* PAGE EXTRACT
++++++++++
Core bonds remain firm, but off intraday peaks in wake of a relatively comfortable if not solid German Schatz auction. Bunds are still relatively well bid ahead of 159.00 vs 159.26 (+24 ticks) at best, and Gilts are just 9 ticks shy of their 121.55 Liffe high (+14 ticks) in keeping with a pull-back in US Treasuries and marginal steepening, which may well be fuelled by firmer oil prices after Saudi Arabia implied tolerance, or an acceptance of Brent climbing to around $80/brl. Note also, the recovery in Italian debt futures may also be taking some of the shine away from Bunds and mainstream peers.
++++++++++
* EXCERPTED RECORDS
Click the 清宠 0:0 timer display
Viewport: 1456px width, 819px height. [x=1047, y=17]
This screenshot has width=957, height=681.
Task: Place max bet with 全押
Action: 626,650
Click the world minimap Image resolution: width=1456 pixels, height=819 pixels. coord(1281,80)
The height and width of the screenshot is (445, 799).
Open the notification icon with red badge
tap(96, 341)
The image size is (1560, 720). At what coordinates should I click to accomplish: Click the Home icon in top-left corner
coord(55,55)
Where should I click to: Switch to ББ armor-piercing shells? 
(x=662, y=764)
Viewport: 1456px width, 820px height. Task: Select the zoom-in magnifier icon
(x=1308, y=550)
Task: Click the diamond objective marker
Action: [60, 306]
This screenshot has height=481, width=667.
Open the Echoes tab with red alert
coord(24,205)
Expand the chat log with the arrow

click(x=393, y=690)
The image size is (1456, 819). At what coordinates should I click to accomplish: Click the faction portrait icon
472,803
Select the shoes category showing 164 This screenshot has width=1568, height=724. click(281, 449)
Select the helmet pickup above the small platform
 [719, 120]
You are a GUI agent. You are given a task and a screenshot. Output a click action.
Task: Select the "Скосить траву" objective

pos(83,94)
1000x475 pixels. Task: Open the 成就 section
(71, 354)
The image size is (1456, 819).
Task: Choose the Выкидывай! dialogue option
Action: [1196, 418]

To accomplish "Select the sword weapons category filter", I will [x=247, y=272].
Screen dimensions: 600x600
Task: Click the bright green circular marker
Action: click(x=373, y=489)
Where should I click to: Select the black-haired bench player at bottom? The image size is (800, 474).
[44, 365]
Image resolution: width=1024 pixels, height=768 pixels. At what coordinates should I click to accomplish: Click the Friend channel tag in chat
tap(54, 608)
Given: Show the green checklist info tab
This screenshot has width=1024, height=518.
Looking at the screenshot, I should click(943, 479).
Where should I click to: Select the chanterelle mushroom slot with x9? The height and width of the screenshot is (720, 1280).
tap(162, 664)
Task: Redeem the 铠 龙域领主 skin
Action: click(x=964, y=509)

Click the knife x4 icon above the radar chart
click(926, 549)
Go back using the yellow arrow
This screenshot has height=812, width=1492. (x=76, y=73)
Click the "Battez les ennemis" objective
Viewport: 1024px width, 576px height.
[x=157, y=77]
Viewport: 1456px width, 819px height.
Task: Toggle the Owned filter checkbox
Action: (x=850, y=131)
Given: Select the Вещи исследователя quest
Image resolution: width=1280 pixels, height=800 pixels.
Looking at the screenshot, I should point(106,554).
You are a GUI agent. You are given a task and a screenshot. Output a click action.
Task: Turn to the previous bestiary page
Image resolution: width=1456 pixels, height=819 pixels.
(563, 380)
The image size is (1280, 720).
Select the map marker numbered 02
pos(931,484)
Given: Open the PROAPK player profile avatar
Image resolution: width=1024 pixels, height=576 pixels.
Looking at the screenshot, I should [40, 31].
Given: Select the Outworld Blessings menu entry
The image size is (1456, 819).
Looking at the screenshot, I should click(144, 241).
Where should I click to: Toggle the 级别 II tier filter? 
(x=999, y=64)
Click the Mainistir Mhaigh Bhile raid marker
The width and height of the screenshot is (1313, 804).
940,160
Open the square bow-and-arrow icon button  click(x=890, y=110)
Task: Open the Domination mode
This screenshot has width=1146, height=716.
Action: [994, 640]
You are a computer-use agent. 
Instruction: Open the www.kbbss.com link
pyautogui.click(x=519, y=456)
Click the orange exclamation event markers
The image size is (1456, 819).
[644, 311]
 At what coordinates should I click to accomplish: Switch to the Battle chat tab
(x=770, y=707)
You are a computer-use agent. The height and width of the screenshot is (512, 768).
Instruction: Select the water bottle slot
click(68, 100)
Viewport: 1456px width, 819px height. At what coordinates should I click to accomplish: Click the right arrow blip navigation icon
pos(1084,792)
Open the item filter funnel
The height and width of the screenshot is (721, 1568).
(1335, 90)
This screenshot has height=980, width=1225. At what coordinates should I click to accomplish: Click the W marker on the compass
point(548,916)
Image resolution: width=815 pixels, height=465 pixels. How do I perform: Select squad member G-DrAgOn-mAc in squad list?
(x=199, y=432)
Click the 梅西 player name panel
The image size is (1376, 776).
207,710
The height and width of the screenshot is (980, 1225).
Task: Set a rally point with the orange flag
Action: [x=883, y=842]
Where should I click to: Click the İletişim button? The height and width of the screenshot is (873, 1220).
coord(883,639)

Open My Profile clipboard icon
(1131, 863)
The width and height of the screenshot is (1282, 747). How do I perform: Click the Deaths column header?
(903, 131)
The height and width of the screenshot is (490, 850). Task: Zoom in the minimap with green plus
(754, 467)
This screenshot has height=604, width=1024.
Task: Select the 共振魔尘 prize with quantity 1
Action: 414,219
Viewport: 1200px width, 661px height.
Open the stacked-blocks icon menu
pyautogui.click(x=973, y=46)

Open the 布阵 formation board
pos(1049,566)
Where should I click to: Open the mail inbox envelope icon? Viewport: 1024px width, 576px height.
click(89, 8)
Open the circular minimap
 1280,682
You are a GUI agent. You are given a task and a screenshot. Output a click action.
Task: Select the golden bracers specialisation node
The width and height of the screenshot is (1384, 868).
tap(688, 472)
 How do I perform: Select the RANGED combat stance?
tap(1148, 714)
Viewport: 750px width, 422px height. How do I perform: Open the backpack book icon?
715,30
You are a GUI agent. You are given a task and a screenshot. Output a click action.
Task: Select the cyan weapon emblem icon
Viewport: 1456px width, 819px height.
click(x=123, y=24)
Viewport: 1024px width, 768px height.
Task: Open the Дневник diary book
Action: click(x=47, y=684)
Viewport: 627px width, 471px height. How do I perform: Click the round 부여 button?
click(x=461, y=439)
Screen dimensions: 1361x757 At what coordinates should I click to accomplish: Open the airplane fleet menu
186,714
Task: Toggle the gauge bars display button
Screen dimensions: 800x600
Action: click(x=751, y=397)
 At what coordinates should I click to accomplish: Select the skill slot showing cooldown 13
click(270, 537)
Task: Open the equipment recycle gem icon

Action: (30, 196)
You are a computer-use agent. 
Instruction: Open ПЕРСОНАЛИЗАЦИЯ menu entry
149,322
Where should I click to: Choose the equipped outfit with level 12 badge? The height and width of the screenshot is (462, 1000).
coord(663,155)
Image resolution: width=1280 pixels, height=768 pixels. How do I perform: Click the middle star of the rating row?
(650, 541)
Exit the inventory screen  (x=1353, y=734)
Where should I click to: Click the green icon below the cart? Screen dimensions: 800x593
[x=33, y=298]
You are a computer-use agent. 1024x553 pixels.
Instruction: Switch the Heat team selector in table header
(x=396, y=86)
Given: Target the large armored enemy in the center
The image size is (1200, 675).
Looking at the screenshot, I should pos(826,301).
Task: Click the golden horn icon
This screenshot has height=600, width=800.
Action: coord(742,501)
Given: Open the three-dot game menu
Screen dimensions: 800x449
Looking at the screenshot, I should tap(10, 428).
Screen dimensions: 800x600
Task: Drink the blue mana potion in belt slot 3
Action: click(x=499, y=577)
++++++++++
* WORK TO COMPLETE
a) Reproduce the bond market commentary between "Core bonds remain" and "and mainstream peers.", inclusive.
b) According to the bond market commentary, what Brent price did Saudi Arabia imply it could tolerate?
c) Write the next part of the bond market commentary, picking up after its final sentence.

* RESULTS FOR EACH TASK
a)
Core bonds remain firm, but off intraday peaks in wake of a relatively comfortable if not solid German Schatz auction. Bunds are still relatively well bid ahead of 159.00 vs 159.26 (+24 ticks) at best, and Gilts are just 9 ticks shy of their 121.55 Liffe high (+14 ticks) in keeping with a pull-back in US Treasuries and marginal steepening, which may well be fuelled by firmer oil prices after Saudi Arabia implied tolerance, or an acceptance of Brent climbing to around $80/brl. Note also, the recovery in Italian debt futures may also be taking some of the shine away from Bunds and mainstream peers.

b) Around $80/brl.

c)
COMMODITIES

Oil is benefitting from source reports suggesting that Saudi Arabia is said to be comfortable with oil above USD 80/bbl, with the fossil fuel extending on gains seen in yesterdays trade, additionally WTI broke through its 100DMA to the upside. Russia's Novak also said the rise in oil to USD 70-80/bbl is temporary and sanction driven, and sees the long term price in the area of USD 50/bbl

In metals markets, gold is seeing an unwinding of safe-haven premiums driven by trade concerns, with the precious metal down on the day. Industrial metals are also largely negative, with all of copper, tin, aluminium and zinc down by over 0.5% on the day, and copper in the red for the third straight session.

Saudi Arabia is comfortable with oil above USD 80/bbl, as according to sources. (Newswires)

Russia's Novak says the rise in oil to USD 70-80/bbl is temporary and sanction driven, and sees the long term price in the area of USD 50/bbl. (Newswires)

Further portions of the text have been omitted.